Saturday, February 03, 2007

Illustration Friday: Sprout

Thump. What was that? I thought to myself.

It was a bird, there are feathers on the window. Is the bird dead? I wonder, but I don’t see it and so it must be OK.

A bit later in the day my daughter says to me, "Dad, it is kind of sad, but that is the way it is sometimes." I follow her through the yard and she directs my attention to the motionless body of a young robin laying dead under a pile of fresh picked pasies. So it had died after all.

As the evening was beginning to cool off and I opened the window for a breeze. A robin lands on the lawn and cautiously begins walking towards the location where the other bird died. I move silently at the window to get a good look. The body of the other bird is missing. Slowly zigzagging the robin approached the location of the dead bird. There is something in its beak. It is a small butterfly. It gets to the location and finds that the bird is gone. Momentarily it walks off beginning a soft hollow chirp or tweet. It leaves with the butterfly offering saved for a hopeful reunion.

The bird received funeral services from three girls 9-7-7 and one boy 6 complete with flowers and a new rock to mark the grave in the flower garden under the cherry bush.


Sprouting Wings is the newest Un-Book from Scott E. Franson. It is based on my journal entry from July 25, 2004. It was sad and amazing to see the robin approach the location of the other robin's death and hear the sad sounds of mourning. It was a chance of a lifetime to witness such an event.


Doug said...

Really nice design... to go along with a nice little story. This also happens to us with robins and our slilding glass door.

studio lolo said...

Beautiful illustration and well told story. I have to share a couple of things with you about birds hitting glass. My nickname this past summer was the bird whisperer because I brought a few "goners" back to life after hitting our patio doors. I held them in my cupped hands and breathed on them to warm them up. They go into shock initially, and if something isn't done right away, they usually die. But how many times do we actually witness the crash?

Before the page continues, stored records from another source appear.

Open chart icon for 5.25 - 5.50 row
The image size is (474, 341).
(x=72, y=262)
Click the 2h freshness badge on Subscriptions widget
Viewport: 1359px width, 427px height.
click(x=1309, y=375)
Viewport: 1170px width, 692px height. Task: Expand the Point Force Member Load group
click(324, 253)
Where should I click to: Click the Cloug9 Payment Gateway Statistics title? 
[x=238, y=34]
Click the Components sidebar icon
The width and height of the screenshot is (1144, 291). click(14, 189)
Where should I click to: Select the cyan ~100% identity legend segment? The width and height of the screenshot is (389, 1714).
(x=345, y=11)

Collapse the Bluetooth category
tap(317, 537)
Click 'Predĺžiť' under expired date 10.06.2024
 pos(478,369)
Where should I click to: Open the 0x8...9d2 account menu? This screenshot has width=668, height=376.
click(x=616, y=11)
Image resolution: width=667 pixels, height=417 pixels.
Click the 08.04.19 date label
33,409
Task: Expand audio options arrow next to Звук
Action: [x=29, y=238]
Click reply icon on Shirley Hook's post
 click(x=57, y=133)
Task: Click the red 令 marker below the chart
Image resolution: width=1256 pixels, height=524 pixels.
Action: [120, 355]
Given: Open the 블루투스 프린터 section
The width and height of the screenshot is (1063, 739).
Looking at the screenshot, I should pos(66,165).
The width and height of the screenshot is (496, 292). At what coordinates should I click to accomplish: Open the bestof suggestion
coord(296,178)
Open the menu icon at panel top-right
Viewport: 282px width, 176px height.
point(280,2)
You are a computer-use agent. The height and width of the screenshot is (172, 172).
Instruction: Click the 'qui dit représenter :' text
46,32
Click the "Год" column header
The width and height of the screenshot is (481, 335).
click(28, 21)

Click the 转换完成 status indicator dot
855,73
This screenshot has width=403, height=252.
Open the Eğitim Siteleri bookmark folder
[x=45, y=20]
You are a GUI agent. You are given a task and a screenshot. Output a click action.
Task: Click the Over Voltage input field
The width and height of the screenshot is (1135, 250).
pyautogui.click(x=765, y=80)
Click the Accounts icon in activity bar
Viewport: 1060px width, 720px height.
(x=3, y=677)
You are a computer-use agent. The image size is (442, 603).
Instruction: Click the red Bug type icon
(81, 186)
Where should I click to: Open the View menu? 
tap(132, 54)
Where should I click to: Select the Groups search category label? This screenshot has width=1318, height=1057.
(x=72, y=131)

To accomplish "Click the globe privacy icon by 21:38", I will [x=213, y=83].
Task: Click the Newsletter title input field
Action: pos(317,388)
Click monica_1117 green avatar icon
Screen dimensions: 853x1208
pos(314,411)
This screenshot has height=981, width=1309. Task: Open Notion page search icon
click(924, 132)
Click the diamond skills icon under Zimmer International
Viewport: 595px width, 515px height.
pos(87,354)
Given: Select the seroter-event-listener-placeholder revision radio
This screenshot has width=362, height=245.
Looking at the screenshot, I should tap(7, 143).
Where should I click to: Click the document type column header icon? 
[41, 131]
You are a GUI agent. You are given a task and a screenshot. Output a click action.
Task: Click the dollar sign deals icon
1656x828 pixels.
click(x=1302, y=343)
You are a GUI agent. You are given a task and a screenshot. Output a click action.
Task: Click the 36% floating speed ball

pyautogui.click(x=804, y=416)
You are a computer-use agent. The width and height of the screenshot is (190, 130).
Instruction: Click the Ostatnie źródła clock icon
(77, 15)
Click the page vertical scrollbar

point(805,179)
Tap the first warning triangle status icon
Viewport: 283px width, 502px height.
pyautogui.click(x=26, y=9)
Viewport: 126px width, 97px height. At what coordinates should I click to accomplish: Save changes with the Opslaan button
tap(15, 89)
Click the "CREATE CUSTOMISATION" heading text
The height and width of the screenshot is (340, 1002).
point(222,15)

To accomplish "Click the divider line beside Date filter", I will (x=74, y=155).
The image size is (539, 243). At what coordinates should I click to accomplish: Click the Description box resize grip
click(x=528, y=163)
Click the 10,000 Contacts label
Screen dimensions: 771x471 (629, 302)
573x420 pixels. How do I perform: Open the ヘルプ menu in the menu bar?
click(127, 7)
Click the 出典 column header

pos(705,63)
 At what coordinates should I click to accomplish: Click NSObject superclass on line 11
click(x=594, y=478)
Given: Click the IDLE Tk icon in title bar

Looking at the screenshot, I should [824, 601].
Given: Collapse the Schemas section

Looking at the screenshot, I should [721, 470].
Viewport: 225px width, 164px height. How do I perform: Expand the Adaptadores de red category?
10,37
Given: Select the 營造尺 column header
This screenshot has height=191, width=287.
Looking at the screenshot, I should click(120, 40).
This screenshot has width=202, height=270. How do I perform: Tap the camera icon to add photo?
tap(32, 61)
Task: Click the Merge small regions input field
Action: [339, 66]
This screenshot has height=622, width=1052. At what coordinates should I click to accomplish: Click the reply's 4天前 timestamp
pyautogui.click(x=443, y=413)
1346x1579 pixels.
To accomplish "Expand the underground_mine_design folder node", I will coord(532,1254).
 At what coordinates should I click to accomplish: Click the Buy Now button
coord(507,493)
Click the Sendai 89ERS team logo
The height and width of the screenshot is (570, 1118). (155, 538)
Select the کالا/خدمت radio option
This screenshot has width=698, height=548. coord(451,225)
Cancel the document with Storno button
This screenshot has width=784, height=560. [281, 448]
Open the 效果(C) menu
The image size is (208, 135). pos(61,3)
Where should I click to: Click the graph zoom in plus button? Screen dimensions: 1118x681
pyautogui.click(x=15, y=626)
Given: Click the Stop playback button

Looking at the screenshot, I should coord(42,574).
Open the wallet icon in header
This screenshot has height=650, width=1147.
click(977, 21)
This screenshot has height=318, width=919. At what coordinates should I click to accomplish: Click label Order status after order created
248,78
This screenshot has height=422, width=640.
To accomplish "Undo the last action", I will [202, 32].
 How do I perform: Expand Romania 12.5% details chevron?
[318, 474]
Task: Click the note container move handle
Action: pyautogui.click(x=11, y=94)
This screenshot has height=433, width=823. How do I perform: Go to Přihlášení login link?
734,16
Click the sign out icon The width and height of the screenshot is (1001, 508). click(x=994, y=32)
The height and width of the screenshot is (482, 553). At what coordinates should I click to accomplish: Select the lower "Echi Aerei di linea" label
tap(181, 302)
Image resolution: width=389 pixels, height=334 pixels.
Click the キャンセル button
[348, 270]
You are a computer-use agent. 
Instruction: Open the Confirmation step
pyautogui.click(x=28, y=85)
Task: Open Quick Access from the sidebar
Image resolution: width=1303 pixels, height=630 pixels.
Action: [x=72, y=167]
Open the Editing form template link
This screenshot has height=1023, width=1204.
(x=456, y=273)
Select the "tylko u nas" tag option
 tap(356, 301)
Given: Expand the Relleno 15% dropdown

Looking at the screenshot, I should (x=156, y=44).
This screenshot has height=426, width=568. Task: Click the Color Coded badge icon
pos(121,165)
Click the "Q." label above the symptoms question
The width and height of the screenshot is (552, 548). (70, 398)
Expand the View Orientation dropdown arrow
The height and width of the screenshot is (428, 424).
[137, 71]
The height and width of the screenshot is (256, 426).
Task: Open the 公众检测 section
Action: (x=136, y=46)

I was lucky (as were the birds) that I figured this out. They all eventually came to, looked at me briefly and then flew off...quickly! So, if you happen to witness a crash again, perhaps you could try this.
The other thing I'd like to share is there are reflective decals made especially for birds. They come in leaf patterns and look like etched glass, but it's amazing how we haven't had one incident since last summer. You can find those at most bird stores .(Like the Wild Bird Centers where they sell feeders and seed.)I hope this info was helpful :) Again, wonderful illo.

tusen said...

Another great un-book - I really like the patterns on the wings. And thanks for sharing the story.

Pati @-;-- said...

Beautiful illo, very delicate :)

Mike Laughead said...

I LOVE the way this style is going. Really great application. Nice concept as well.

robertc said...

wonderful story with a beautiful illustration. i love your color palette... and your doodles are excellent too! great work!

tinklemeyer said...

I think this is my favorite so far, especially the journal entry.

Ryan Dutson said...

I was just admiring your site and your images, and I have to say that there is not a single thing that you do that isn't inspiring to me. I think back on your class from time to time and wish like crazy that you could have stayed that semester and finished it with us. There is so much to learn from you, and I wish I could have experienced you more as a teacher in the classroom, but I will always refer to this site to continue learning from you outside of the classroom. This is a wonderful site, a wonderful image, and a wonderful story. Thank you for sharing so much of yourself with us. I will always appreciate it!